To be sure, it’s tough to fight the lure of Halloween. Other strategies you might consider, in addition to the power of your Tendency:

  • The Strategy of Inconvenience: make it very tough to get to that Halloween candy, say, put it in a bag, tightly close the bag, put the bag in a plastic container with a tight seal, and place the container on a high shelf.
  • The Strategy of Loophole-Spotting: stay alert for loopholes you might invoke, such as the Lack of Control loophole (“With all this candy in the office, who can resist?”); the Planning to Fail loophole (“I bought my three big bags of candy for the neighborhood kids two weeks before Halloween, and put the candy in the bowls for decoration, and now I keep sneaking candy throughout the day”); the Concern for Others loophole (“I’m at your Halloween party, and it will hurt your feelings if I don’t eat some of your pumpkin cookies”); the Tomorrow Loophole (“It doesn’t matter what I eat today, because starting tomorrow, I’m going to eat so healthfully.”)

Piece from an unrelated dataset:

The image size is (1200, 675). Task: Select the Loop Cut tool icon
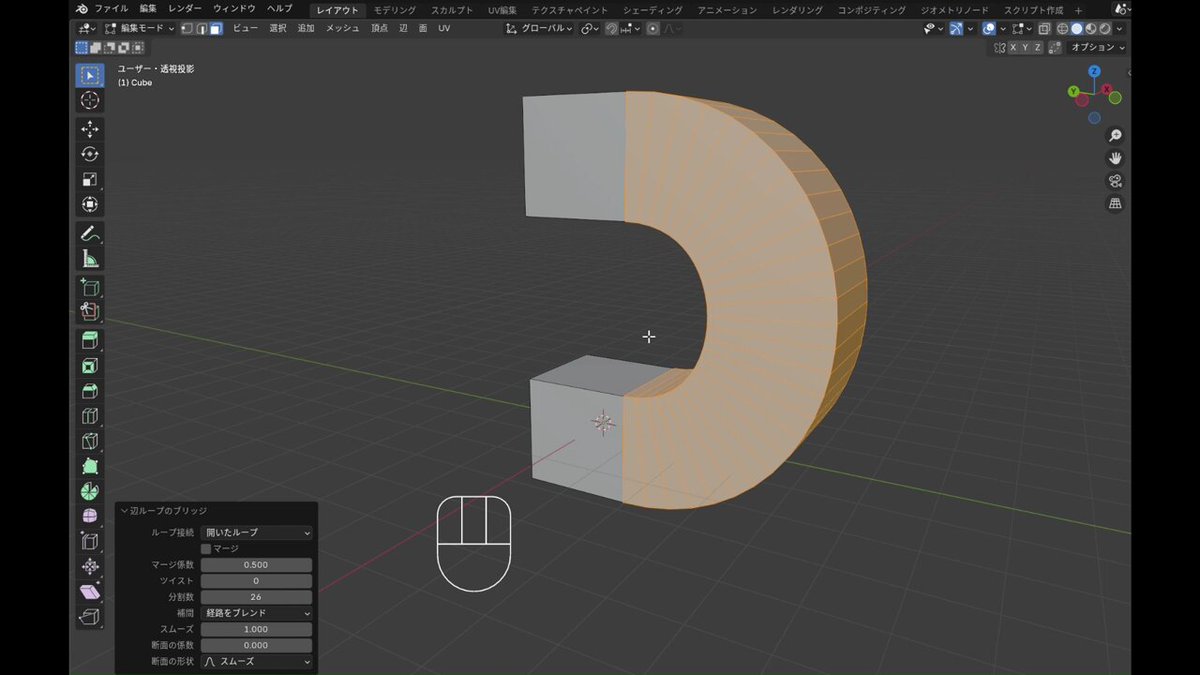[x=90, y=416]
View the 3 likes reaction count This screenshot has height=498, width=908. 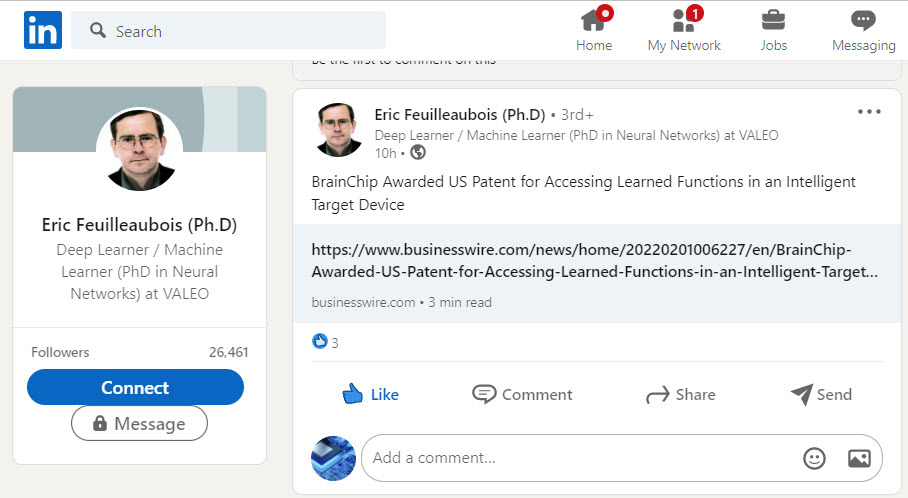coord(326,342)
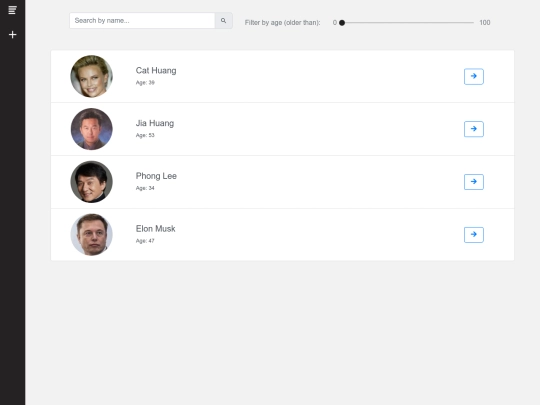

  • The Strategy of Safeguards: think of possible temptations, so you can make if-then plans to withstand them. “If the office kitchen is full of Halloween treats, I’ll stay out of there as much as possible.” “If I go to a Halloween party, I’ll stand very far from dessert-laden table.” “I’ve gone fifteen days without sugar, I don’t want to break the chain.”
  • The Strategy of Abstaining: Personally, this is what works for me — but the Strategy of Abstaining doesn’t work for everyone. Figure out if, in this context, you’re an Abstainer or a Moderator. I’m a moderator for wine, for instance, but an Abstainer for sweets.

Do you find Halloween a time of temptation, or can you enjoy it healthfully? If you find it difficult to resist the lure of all those delightful treats, what helps you stick to your healthy habits?